Par avance merci de votre retour , meme si négatif,  ou si vous avez une piste , je suis preneuse . Merci de m'avoir lus. 

Cdlt

----------


## doriant

bonsoir. ces chats sont-ils vaccinés, stérilisés ? avez-vous demandé une aide aux asso pr steriliser ?

----------


## madiiliine

Bonsoir 

Non ils ne sont pas stérilisé,  pas identifié. 
Et j'ai contacté toutes associations que je connaissais,  aucunes ne peut rien faire pour eux .

----------


## doriant

bonsoir, pouvez-vus m'indiquer en mp les assos contactées, que je vois de mon coté ? avez-vous des fotos de ce ptit monde qu'il faudrait trapper ? à défaut de recuperation si on vous trouvait des bons pour sterilisation, pourriez-vous faire le necessaire ? ajout : est-ce que vos chats a vous sont sterilisés ?

----------


## madiiliine

Bonjour 
Désolé de ne répondre que maintenant, 
Je ne parvenais plus a me connecter suite a un pb de MP.
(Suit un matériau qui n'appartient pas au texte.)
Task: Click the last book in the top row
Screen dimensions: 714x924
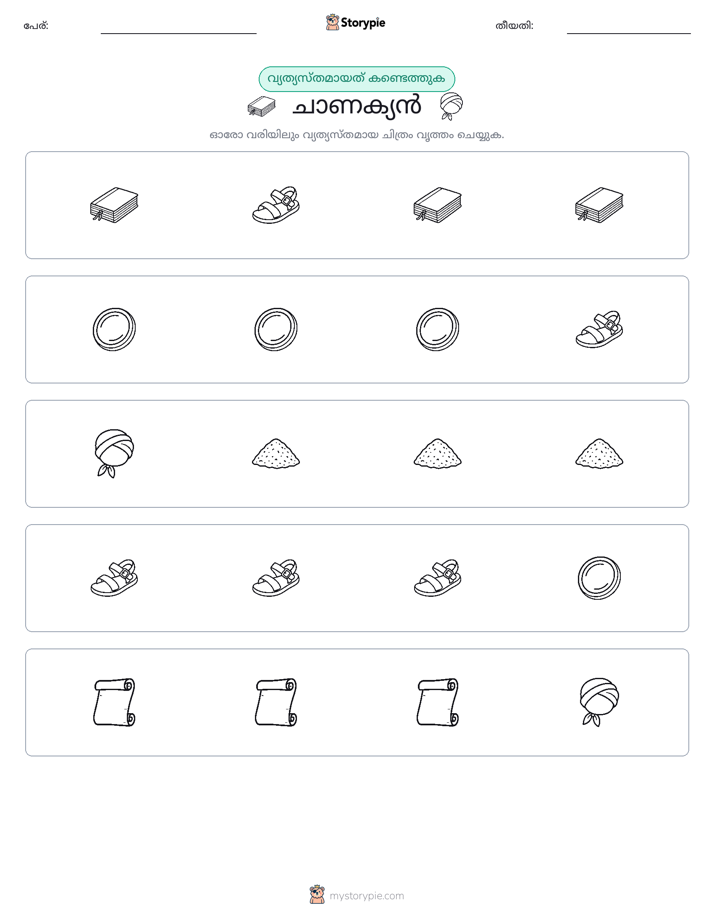Action: tap(599, 205)
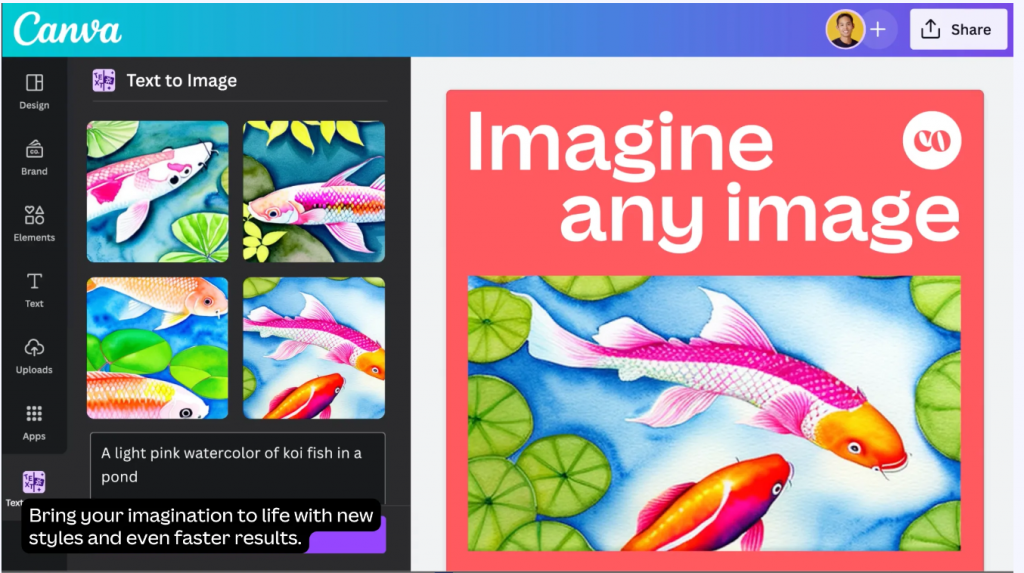Select the pink and orange koi thumbnail
This screenshot has width=1024, height=573.
313,348
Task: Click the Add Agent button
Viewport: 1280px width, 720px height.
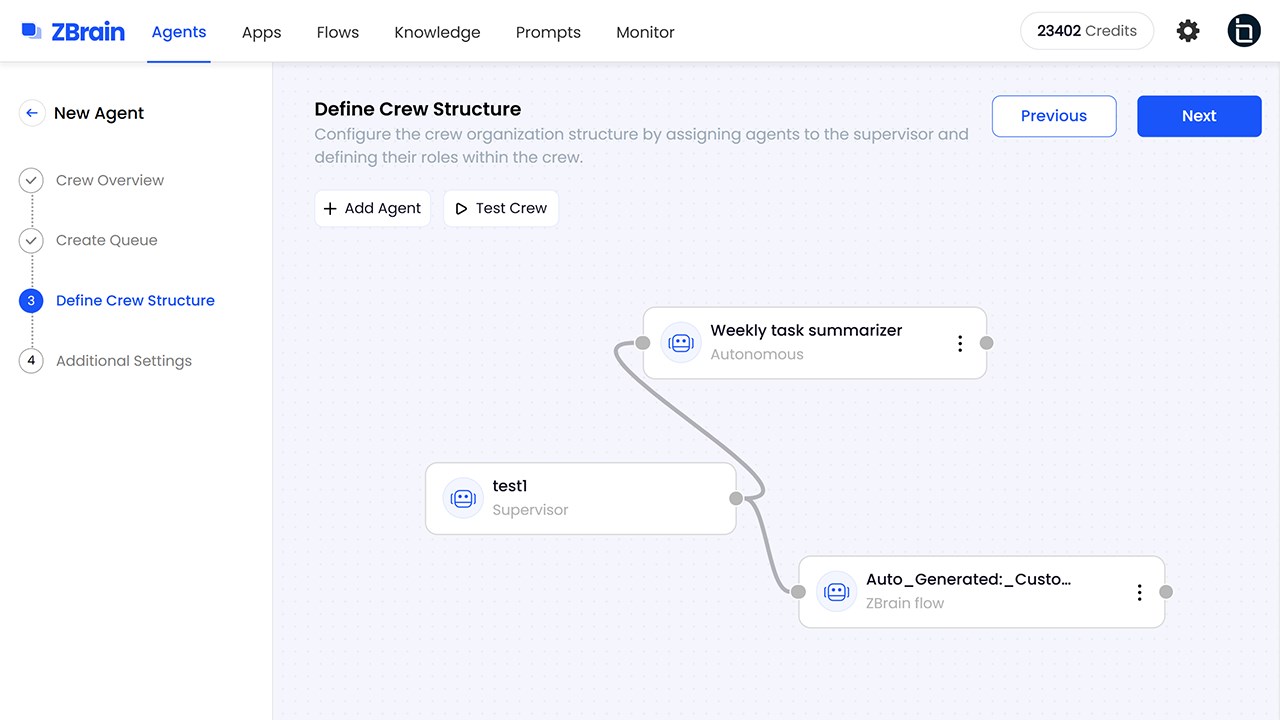Action: click(372, 208)
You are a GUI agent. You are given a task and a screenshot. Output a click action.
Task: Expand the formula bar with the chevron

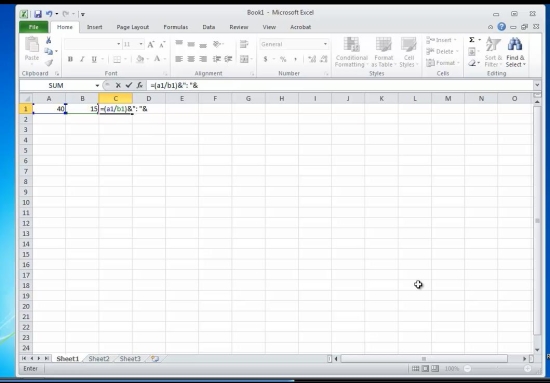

Je regarde les noms des associations contacter et je vous envoie cela .

Oui j'ai des photos mais très net , ils ne sont pas très coopérative pour cela .

Merci a vous .

----------


## madiiliine

Bonsoir 
J'aimerais savoir comment faire pour publier des photos ici , je n'y parviens pas .

Par avance merci de votre aide.

----------